**About this exercise**
Take the data below and extract the lines from the one with "[Přejít na hlavní stránku] (23, 11)" to the one with "Poradna a návody [presentation]", inclusive, exactly as written.

**Available data**

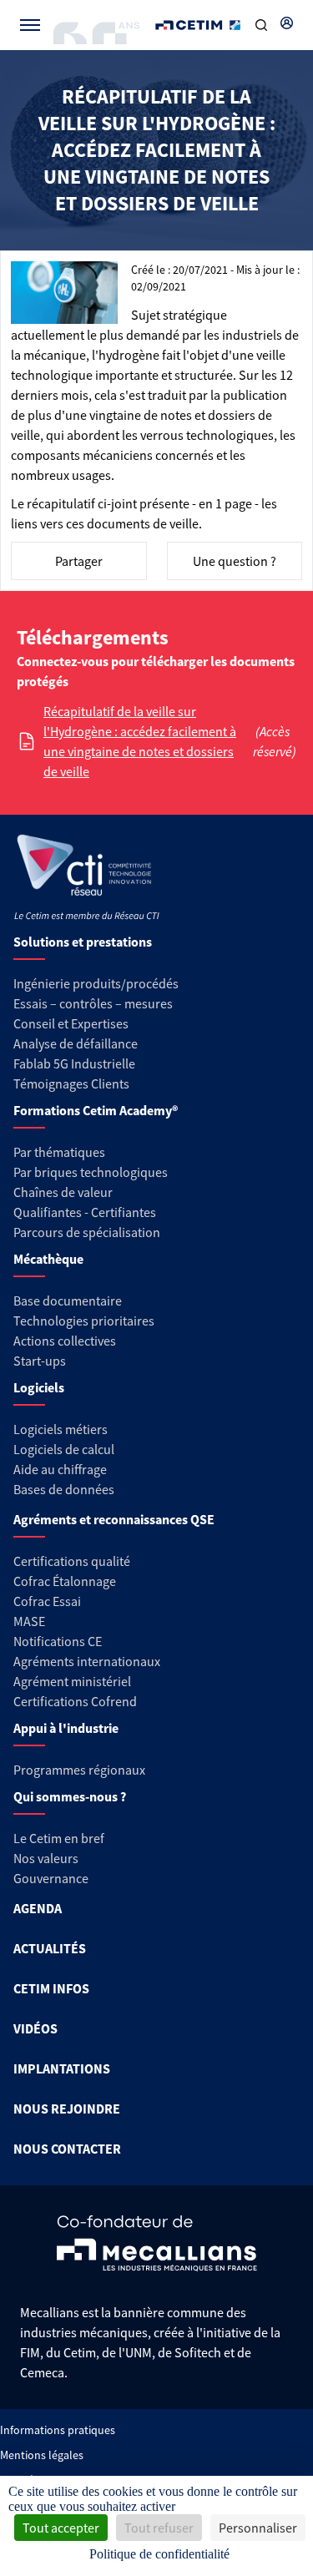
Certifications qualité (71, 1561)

--

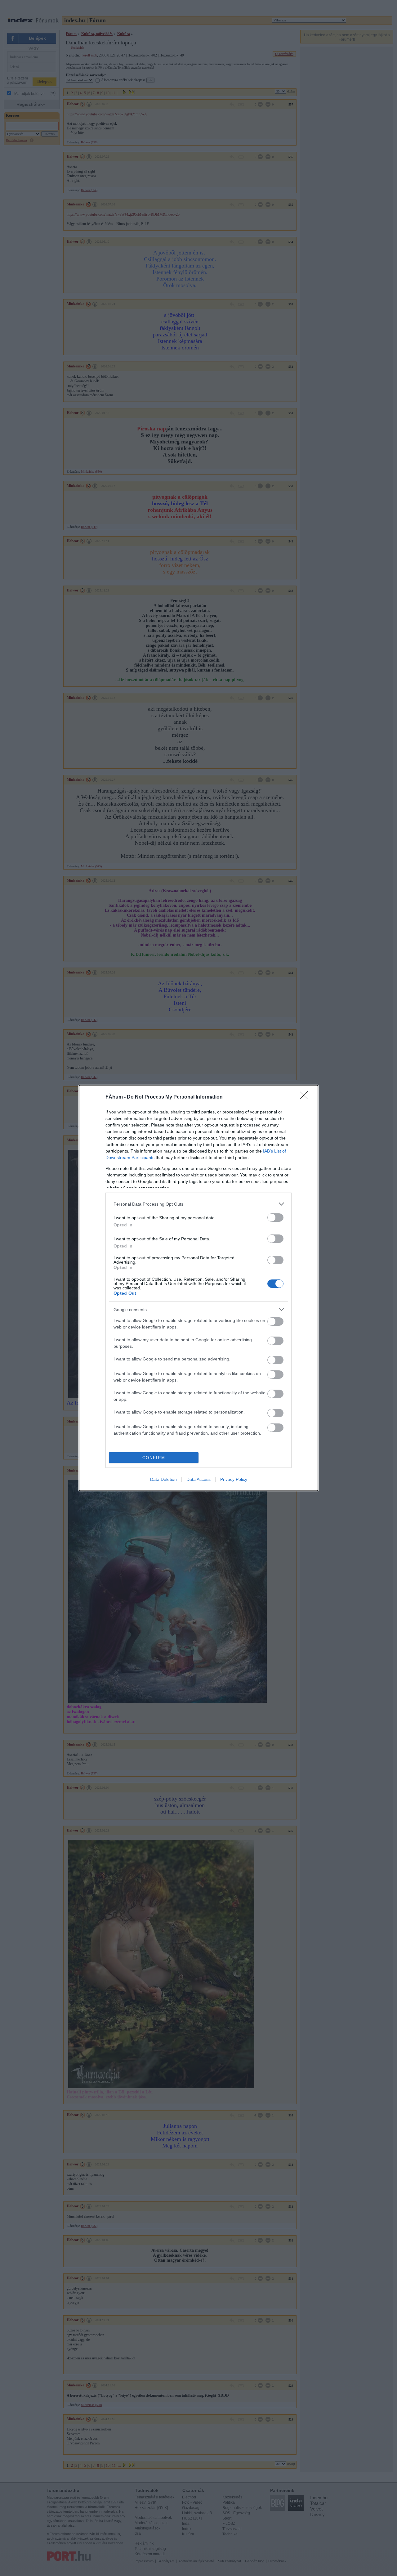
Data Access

...

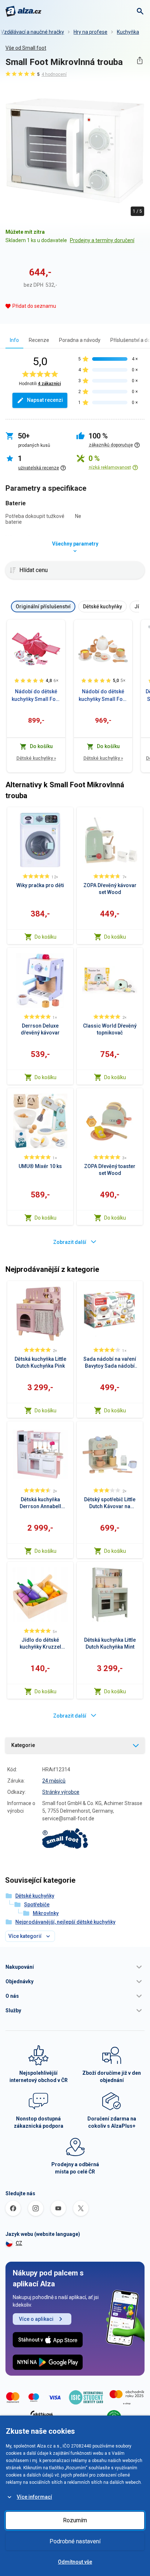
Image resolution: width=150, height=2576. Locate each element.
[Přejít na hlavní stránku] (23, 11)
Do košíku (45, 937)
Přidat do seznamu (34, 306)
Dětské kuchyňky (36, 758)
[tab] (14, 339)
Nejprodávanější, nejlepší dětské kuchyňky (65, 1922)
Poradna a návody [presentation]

**Exercise response**
[Přejít na hlavní stránku] (23, 11)
Do košíku (45, 937)
Přidat do seznamu (34, 306)
Dětské kuchyňky (36, 758)
[tab] (14, 339)
Nejprodávanější, nejlepší dětské kuchyňky (65, 1922)
Poradna a návody [presentation]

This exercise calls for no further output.